DATA Start Marker

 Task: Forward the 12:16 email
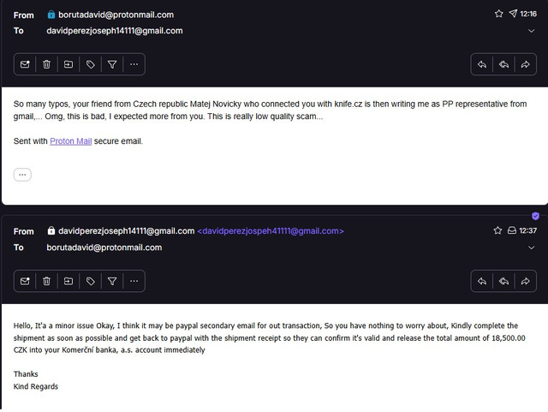(525, 64)
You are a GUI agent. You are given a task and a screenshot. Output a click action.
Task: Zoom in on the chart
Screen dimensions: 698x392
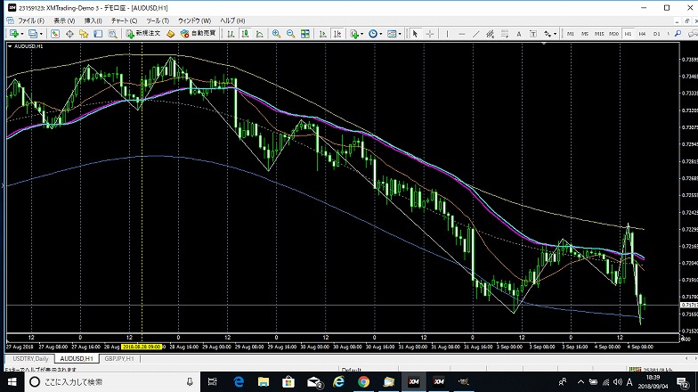277,33
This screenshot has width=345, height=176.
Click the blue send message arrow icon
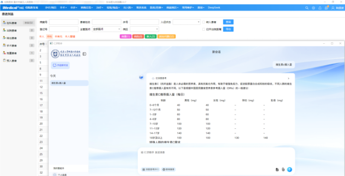(x=289, y=170)
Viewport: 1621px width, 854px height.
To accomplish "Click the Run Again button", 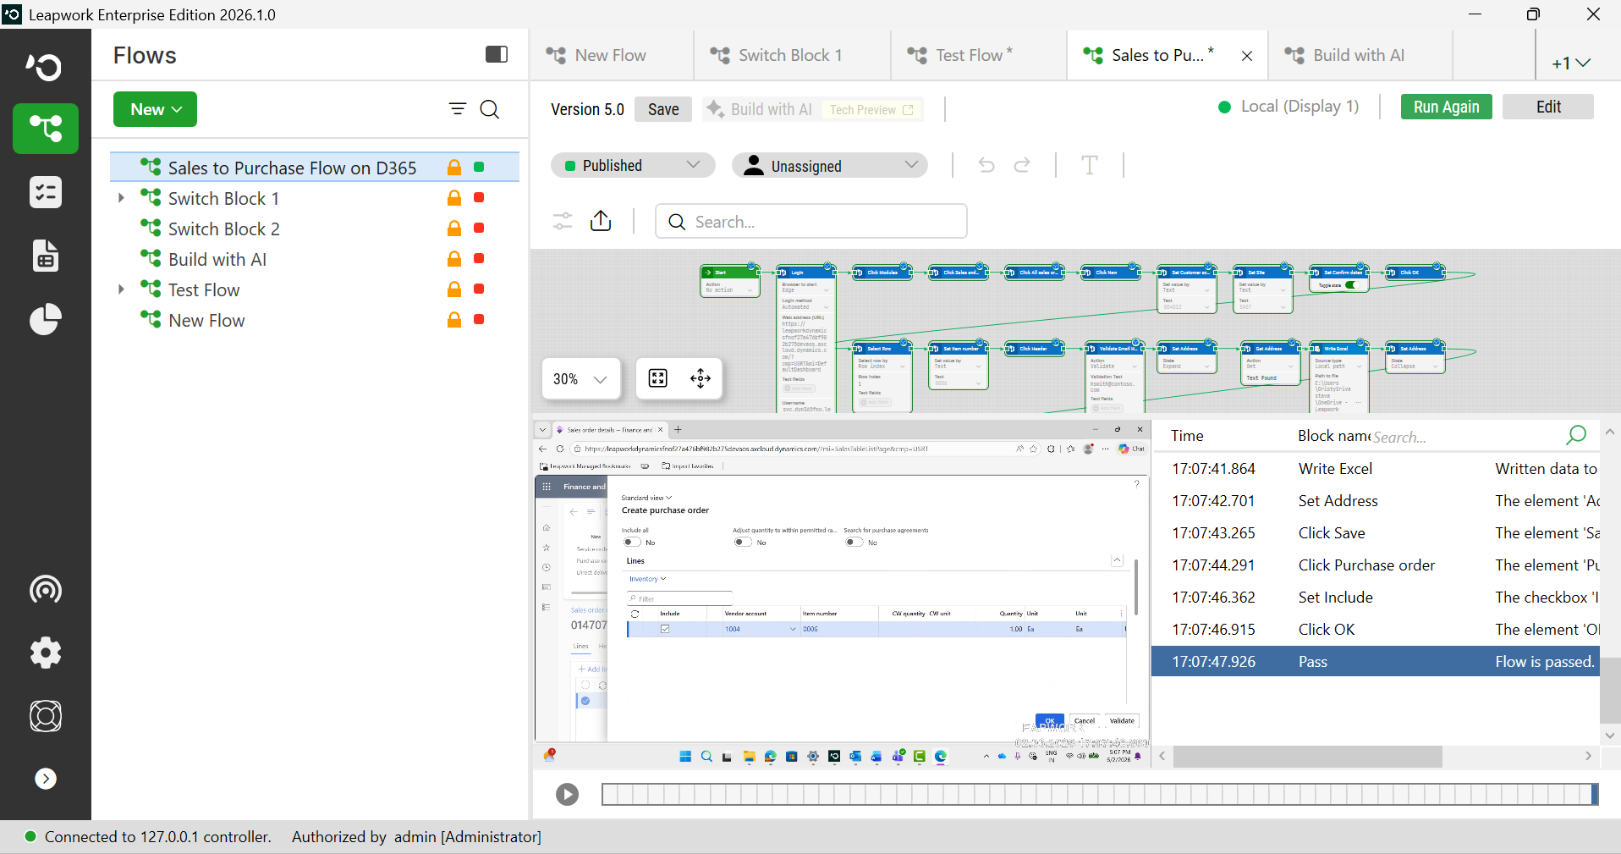I will tap(1446, 107).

DATA End Marker

** ACTION ITEM **
Total lines with "screenshot" in the records above: report that figure alone.

** RESULT BELOW **
2